As a part of his annual report, Equity Coordinator Shawn Schmidli on Tuesday presented data to the Flagler County School Board, suggesting that in each grade, students in single-sex classrooms proved more likely to make learning gains. But the most striking increase came in middle school classrooms.
In an all-male, seventh-grade class at Indian Trails Middle School, 100% of the students made learning gains over the year. In a similar female class, 73% of students made learning gains.
In both classes, students scored higher on their FCATs than students in traditional classrooms. Overall, 74% of seventh-grade girls at Indian Trails scored a 3 or higher on the reading test; in the single-sex classroom, 79% of girls did.
Similarly, 79% of male seventh-grade students at Indian Trails scored a 3 or higher. In the single-sex classroom, 100% did.
“Do you think those boys are a little bit distracted?” School Board member Colleen Conklin asked.
At Bunnell Elementary School, where single-sex classrooms were first implemented in 2011, a kindergarten class of all girls saw an increase of 11.92 in their probability of success, according to Florida Assessment for Instruction in Reading scores. In traditional classrooms, female students saw an increase of 10.07 points.
In an all-male kindergarten classroom, students saw a 12.93 increase in probability of success, compared to a 10.26 score for all boys in the school. The numbers grew from there.
Schmidli’s report was for information only, a required portion of his equity report. Federal law allows single-sex classrooms, but only if school districts review their program every two years to ensure that the segregation is not propagating gender inequality. Districts must also offer coed options and provide a proper rationale for the single-sex classrooms.
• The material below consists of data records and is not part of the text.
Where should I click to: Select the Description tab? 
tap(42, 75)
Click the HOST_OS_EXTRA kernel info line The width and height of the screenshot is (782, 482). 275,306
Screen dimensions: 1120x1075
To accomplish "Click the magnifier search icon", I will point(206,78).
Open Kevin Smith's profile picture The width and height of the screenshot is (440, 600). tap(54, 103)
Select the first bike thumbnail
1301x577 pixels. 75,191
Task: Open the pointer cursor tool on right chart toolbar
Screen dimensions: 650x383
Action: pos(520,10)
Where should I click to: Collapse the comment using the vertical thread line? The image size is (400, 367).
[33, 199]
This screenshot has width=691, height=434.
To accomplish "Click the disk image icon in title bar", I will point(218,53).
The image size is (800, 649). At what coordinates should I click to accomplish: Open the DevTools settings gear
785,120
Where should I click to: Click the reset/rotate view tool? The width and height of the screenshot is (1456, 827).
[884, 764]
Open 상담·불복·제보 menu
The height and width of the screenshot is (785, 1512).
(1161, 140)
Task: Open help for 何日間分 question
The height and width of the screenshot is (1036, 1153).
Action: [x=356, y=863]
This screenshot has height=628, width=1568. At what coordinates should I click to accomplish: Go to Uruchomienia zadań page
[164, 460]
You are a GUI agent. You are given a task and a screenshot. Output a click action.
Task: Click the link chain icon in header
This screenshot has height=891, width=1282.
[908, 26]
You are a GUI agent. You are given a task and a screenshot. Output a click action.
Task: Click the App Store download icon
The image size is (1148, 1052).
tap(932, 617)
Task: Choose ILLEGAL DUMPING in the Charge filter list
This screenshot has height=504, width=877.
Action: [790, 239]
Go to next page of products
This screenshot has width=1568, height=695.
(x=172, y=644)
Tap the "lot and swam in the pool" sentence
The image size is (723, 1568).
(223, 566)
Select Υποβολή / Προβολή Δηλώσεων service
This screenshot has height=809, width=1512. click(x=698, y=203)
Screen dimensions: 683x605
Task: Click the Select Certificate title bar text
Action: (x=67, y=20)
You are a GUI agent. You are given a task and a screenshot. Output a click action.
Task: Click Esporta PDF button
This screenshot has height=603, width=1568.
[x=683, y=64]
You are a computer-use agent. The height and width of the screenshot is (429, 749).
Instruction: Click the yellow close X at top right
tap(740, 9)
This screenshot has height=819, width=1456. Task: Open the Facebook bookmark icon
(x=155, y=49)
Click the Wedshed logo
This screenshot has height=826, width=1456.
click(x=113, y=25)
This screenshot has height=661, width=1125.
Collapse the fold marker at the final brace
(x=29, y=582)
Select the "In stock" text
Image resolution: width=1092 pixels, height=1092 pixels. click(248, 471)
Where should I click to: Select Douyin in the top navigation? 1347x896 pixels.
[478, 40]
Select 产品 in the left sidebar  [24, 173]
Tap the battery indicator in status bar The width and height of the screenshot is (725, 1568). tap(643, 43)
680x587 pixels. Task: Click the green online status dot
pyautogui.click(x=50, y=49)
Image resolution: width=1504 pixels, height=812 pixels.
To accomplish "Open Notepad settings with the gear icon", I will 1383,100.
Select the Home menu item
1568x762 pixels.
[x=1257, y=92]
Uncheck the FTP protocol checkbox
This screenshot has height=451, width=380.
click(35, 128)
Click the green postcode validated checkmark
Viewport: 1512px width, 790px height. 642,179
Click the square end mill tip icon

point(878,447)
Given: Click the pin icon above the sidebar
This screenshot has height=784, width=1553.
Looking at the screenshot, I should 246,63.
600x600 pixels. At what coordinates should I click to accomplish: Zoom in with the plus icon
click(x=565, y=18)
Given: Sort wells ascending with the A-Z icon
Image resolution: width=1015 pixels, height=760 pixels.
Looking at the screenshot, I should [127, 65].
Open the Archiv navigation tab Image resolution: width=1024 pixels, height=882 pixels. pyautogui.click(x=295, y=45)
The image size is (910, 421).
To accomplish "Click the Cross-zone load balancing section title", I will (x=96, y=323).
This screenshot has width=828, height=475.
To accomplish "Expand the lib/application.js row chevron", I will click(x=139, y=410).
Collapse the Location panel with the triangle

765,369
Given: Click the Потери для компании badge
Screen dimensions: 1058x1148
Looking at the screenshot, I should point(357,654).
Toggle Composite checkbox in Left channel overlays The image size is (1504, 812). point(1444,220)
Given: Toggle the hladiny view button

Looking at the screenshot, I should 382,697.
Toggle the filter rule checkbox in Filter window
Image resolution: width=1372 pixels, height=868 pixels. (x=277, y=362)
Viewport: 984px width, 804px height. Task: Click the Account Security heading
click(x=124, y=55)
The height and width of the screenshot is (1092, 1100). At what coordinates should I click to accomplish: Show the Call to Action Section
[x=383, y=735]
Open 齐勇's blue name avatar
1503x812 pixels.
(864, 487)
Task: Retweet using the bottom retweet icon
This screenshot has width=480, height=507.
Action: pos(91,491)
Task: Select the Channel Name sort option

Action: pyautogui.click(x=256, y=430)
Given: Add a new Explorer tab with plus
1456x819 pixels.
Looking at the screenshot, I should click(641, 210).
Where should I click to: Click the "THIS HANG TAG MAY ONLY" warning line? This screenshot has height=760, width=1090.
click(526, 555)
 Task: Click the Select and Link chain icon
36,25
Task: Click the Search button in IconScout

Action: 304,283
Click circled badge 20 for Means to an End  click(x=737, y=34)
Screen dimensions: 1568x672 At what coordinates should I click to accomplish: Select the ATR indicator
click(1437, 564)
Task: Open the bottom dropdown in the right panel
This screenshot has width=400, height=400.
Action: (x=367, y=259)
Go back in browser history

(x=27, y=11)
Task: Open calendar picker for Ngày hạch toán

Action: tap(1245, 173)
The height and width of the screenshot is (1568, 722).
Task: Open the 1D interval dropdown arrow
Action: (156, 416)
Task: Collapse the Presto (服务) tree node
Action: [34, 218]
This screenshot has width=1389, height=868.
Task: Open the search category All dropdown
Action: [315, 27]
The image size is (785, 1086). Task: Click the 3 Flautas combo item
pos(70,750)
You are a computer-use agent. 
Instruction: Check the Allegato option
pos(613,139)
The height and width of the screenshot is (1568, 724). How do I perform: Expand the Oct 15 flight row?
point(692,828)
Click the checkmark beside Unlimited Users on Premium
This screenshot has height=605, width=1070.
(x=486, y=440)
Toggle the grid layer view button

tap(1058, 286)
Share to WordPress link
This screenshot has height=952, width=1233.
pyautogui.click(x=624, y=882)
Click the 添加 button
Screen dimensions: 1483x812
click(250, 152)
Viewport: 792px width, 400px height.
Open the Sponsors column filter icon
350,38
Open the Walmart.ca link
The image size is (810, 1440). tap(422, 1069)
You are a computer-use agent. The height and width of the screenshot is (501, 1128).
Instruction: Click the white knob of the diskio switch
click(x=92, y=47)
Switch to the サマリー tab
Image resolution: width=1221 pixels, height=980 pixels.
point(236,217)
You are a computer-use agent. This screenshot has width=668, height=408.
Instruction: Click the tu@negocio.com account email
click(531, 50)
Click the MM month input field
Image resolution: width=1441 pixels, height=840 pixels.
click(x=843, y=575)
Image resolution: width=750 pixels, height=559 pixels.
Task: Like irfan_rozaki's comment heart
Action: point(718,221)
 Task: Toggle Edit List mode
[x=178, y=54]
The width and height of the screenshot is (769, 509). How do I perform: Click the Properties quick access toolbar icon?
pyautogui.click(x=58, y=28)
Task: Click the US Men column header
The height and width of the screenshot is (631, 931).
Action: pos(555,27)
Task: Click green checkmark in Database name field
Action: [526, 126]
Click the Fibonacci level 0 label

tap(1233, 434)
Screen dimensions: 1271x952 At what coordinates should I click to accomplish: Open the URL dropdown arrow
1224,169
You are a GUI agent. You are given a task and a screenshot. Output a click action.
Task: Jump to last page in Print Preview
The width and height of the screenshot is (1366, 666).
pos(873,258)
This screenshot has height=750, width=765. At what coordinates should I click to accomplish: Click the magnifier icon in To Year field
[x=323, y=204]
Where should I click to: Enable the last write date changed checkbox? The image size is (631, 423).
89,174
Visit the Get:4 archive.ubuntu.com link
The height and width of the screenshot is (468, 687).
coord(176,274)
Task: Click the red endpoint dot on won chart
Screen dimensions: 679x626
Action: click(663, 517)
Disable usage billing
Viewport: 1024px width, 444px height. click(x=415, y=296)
Supporters of such programs say they allow teachers to cater to the different learning styles of male and female students, though critics are quick to jump on that reasoning as a propagation of gender myth.
A 1993 American University study showed that boys’ classroom comments were valued more highly than girls’ comments because teachers would respond to girls with a nod, while correcting or further interacting with boys, according to the National Education Association. However, the same study found that boys were more frequently disciplined, suggesting that separation might be ideal.
However, a 1997 American Association of University Women study found that good elements of education, such as small class sizes and good teachers, are more important to a student’s overall success than single-sex classrooms.
The American Civil Liberties Union is also opposed to single-sex classrooms, urging schools to "teach kids, not stereotypes."
Achievement gap shrinking
Minority students’ participation in honors classes and other advance programs is increasing, according to an equity report presented to the School Board on Tuesday.
The only area that saw major declines in enrollment numbers — for both black and white students — was for level 3 courses, but that is not because students are taking fewer high-level courses and instead because the state reclassified many of those courses as honors courses, Schmidli said.
Schmidli presents an equity report annually in part to monitor the district’s efforts to close the achievement gap between white and minority students.
And the data point in the right direction, Schmidli said. In the 2008-2009 school year, 30% of white students, 19% of black students and 27% of Hispanic students took honors courses. Last year, the numbers increased to 38% white, 28% black and 42% Hispanic.